Good choices would be P. Saulosi, L. Caeruleus (or L. Chisumalae), or Iodotropheus sp. "rusty cichlid."


----------



## Number6 (Mar 13, 2003)

great advice so far... you can squeeze alot out of such a tank. Not as much as a 55g as the vertical height does help (especially if rockwork allowed for proper usage of height) and tthere's less water which equals less possible oxygen.

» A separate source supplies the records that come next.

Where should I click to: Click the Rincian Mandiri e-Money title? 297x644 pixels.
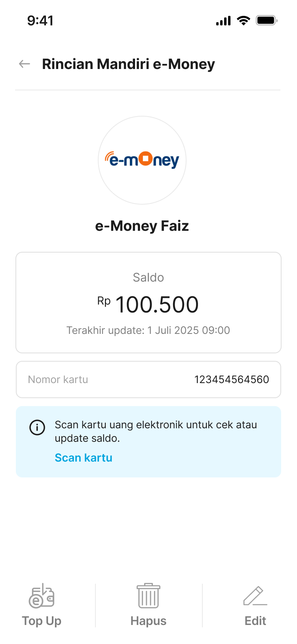click(x=128, y=64)
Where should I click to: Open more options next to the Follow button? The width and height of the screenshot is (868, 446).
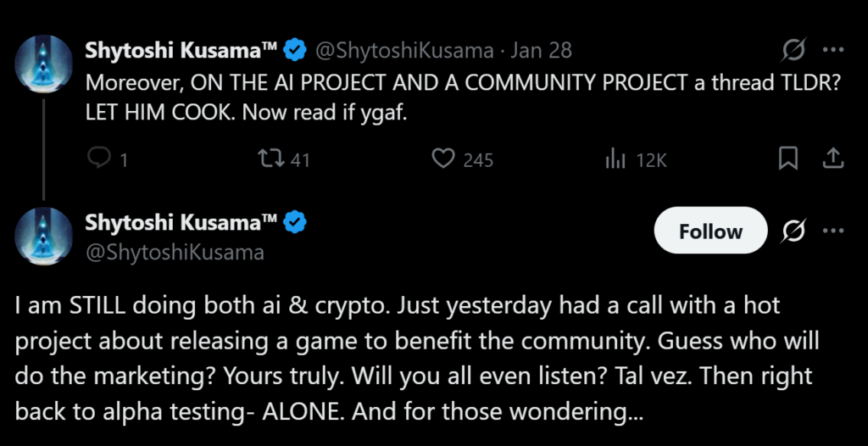click(x=833, y=231)
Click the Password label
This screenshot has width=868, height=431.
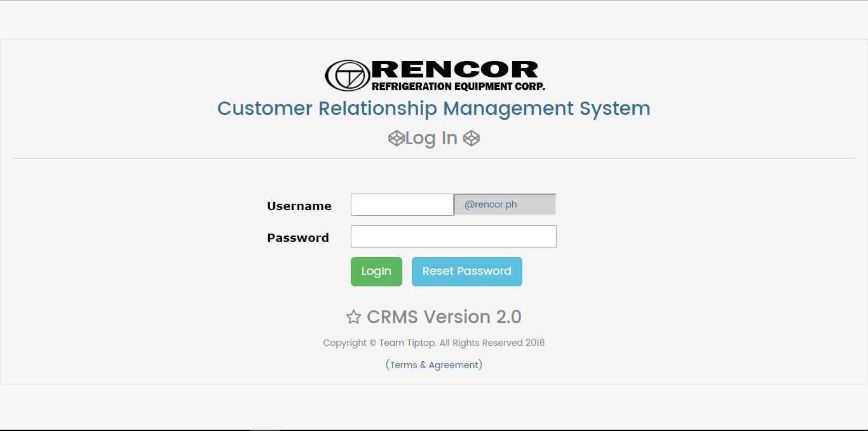298,238
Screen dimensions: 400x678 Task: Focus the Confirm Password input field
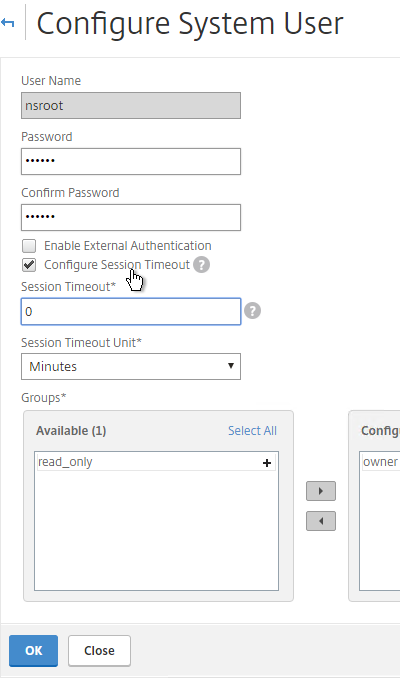pyautogui.click(x=131, y=217)
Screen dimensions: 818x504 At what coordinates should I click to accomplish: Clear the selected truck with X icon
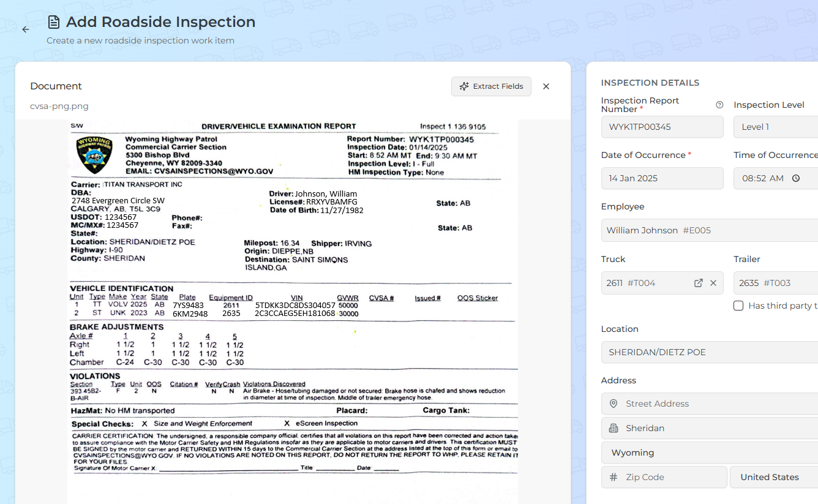tap(713, 283)
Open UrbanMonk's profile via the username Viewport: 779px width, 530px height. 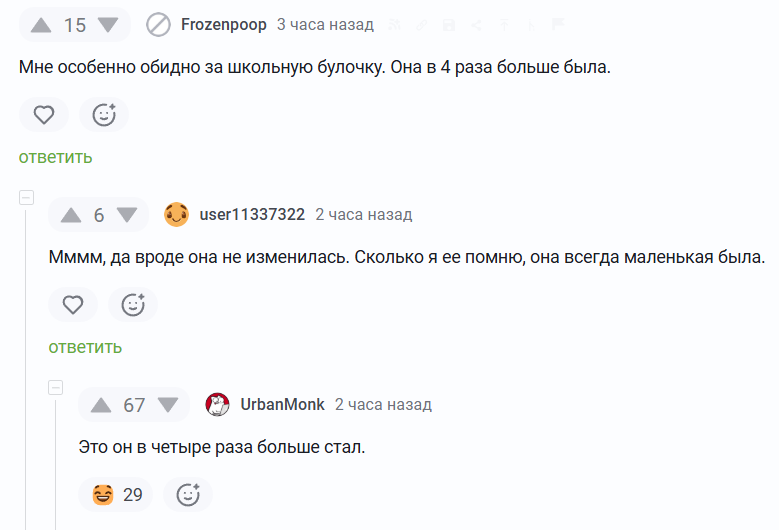point(282,405)
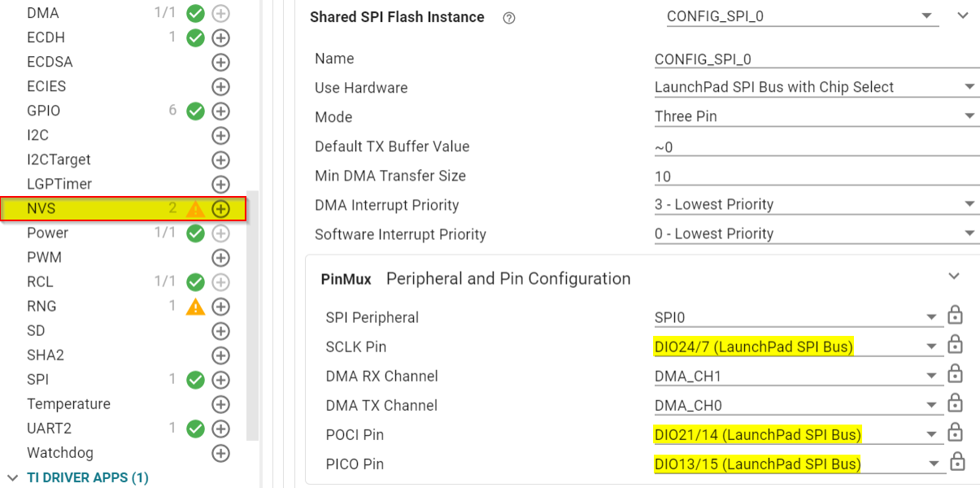Add a new NVS instance
980x488 pixels.
220,209
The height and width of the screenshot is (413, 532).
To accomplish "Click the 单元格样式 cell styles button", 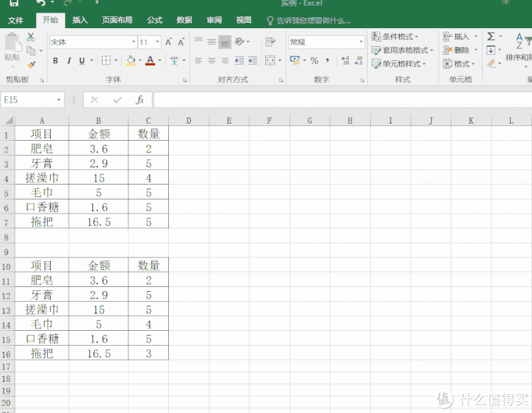I will pyautogui.click(x=399, y=63).
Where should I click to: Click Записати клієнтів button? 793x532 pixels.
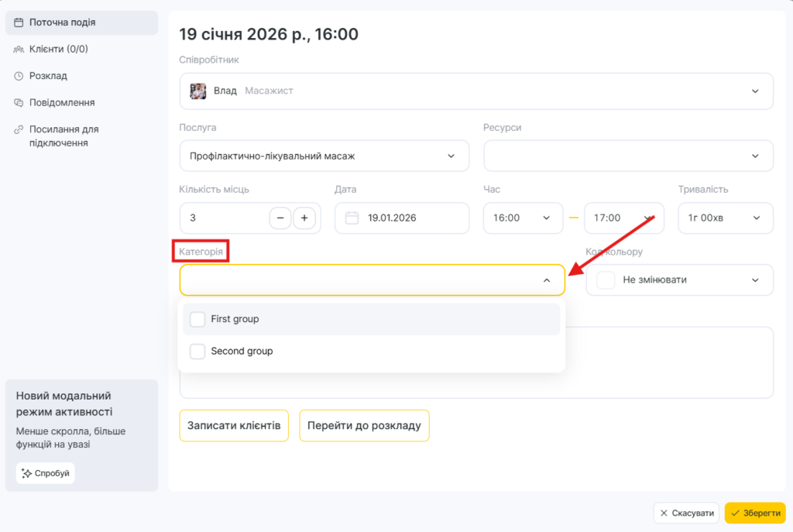click(x=234, y=425)

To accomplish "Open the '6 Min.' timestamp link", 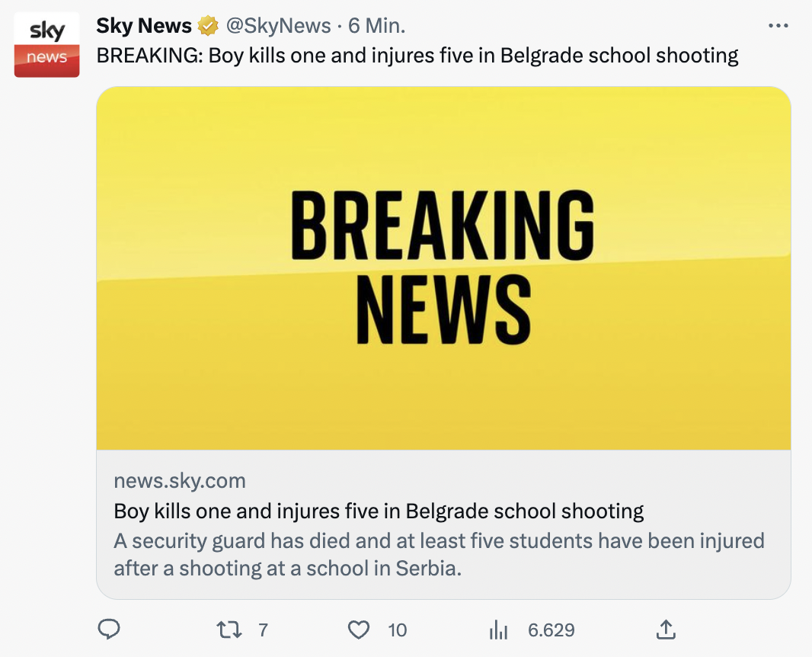I will pyautogui.click(x=376, y=27).
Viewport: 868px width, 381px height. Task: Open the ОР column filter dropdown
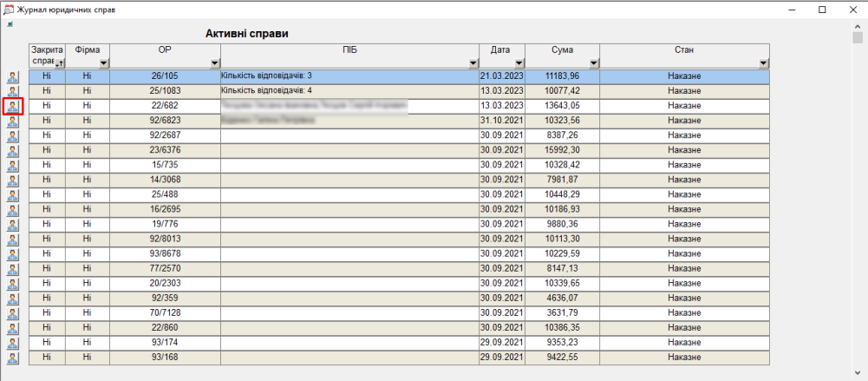point(214,63)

Sounds like it's going to be a fun setup!


----------



## Dewdrop (Nov 20, 2007)

Since the footprint of the tank is the same as a 55g. I would think you could have 3 breeding groups but because there isn't the height of a 55g. I think M. cyanerhabdos (maingano) would be another good choice as they are smaller and not overly aggressive. I would for sure stick with fish that weren't bad aggressive and don't get to big. An all male peacock tank might be an idea too though I don't know alot about peacocks, maybe they like deeper water, I'm pretty sure haps do.


----------



## sevmeera (Aug 8, 2009)

Thanks for all of the great input guys, I am a little hesitant when it comes to Mbunas, mainly because my only experience was with a group of ten Demasonis that I used to have, one of the males was _extremely_ aggressive, he started with one, and killed off a total of four of the group before I had to remove him from the tank, I traded the remaining group soon after for a couple of the peacocks I now have. I think that fish stressed me out just as much as his tank-mates! Thats not to say I wouldn't give Mbunas another shot, but I do have some reservations. Overly aggressive fish just stress me out!


----------



## Floridagirl (Jan 10, 2008)

Demasonis are more like Tropheus than Mbuna aggressionwise, IMO. Saulosi are nice, and easier to sex due to dimorphism. The only real aggression I get is from multiple males in a tank. Learning to sex is a must with mbuna, especially in a smaller tank. Labs and Rusties are a little less aggressive with more that one male in a tank.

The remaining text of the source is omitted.